From Core Value Series - Talk to Student Body about Respect for our Elders

From my earliest memories, I can remember both of my parents telling me to respect my elders.  My elders, they explained, were other adults - aunts, grandparents, teachers, the house cleaner, or any other adult deserving of my respect; and for my parents, that was just about everybody, no matter their race, social status, or religion.

Respect for my elders developed first from my respect for my parents.  Obedience and polite, respectful talk were always expected of me.  There was to be no talking back or arguing.  That didn’t mean it never happened, but when it did, I was immediately corrected.  I was always told to address every adult as ma’am or sir, and I had my chores to do. Make my bed, clean my bedroom, not leave the bathroom a mess, take out the trash, set the table for dinner, etc.  Fortunately, I had two younger brothers who had to assume some of those duties once they were old enough.

There were times, especially as I came into my teenage years, I didn’t want to obey my parents or listen to their advice  I wasn’t really interested in respecting my elders.  I would be polite, but when they wanted to tell me something , it always sounded like a lecture that went on and on and on!.  Just like many of you, I thought I knew what was best for me and I was determined to do things my way.

However, when I didn’t listen to the advice of my parents or the other adults in my life, things didn’t work out as I had planned. At Vanderbilt University, my favorite professor told me NOT to take two of his courses in the same semester. But did I listen? No, and by mid-semester I was failing both courses.  I ended up with a B and a C, but only by the grace of God and the most studying I had ever done in my life!

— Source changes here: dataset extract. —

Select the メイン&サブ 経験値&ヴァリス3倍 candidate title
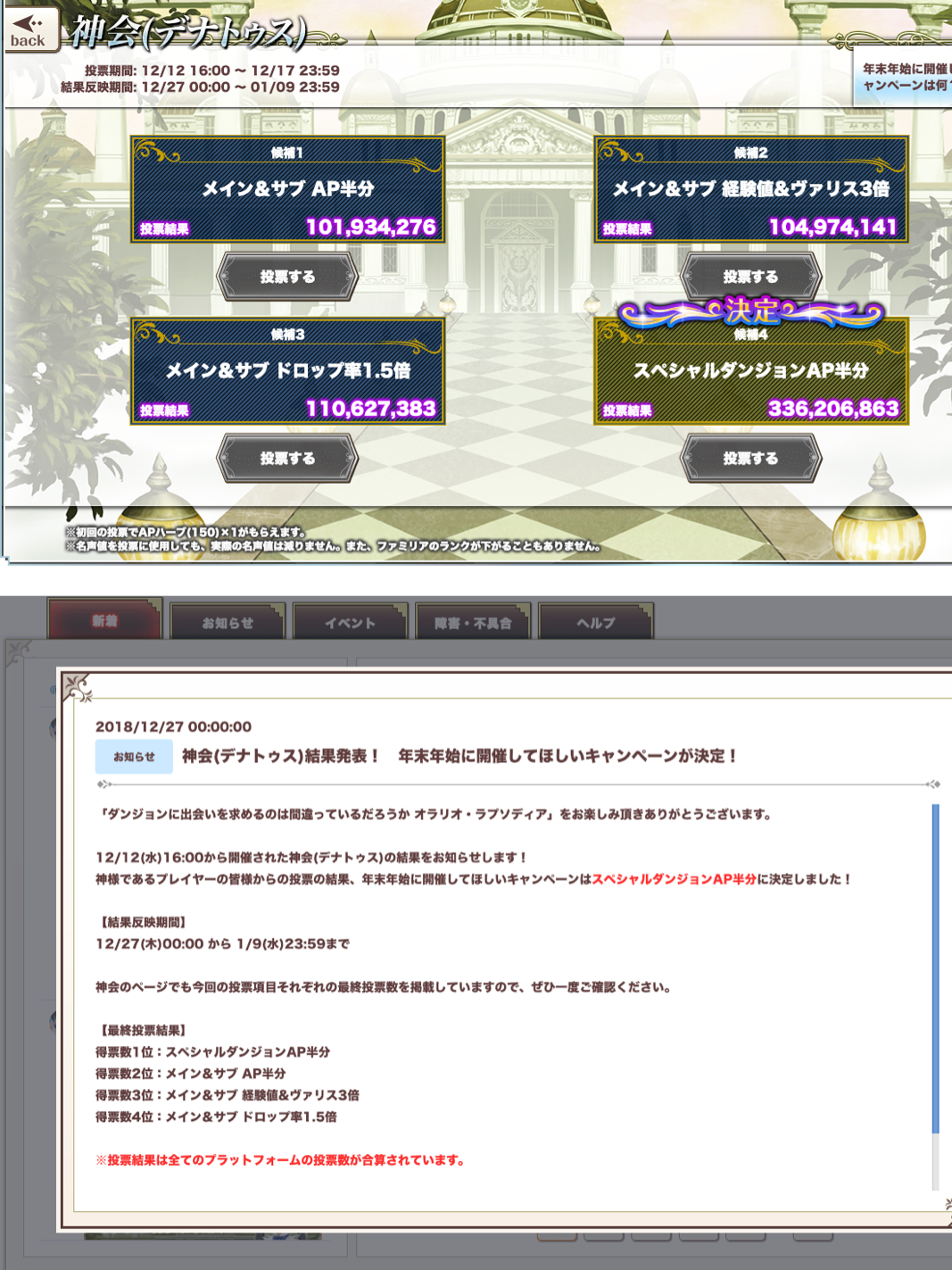 coord(750,189)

So through my own mistakes, I came to understand that my parents and other influential adults in my life had much to offer me in terms of solid advice and wisdom.  Fortunately, I did not suffer any serious consequences before arriving at this “great” insight.  I saw the wisdom in respecting and listening to my elders once again.

Unfortunately, our culture today tells us to ignore our elders and the wisdom they can share with us.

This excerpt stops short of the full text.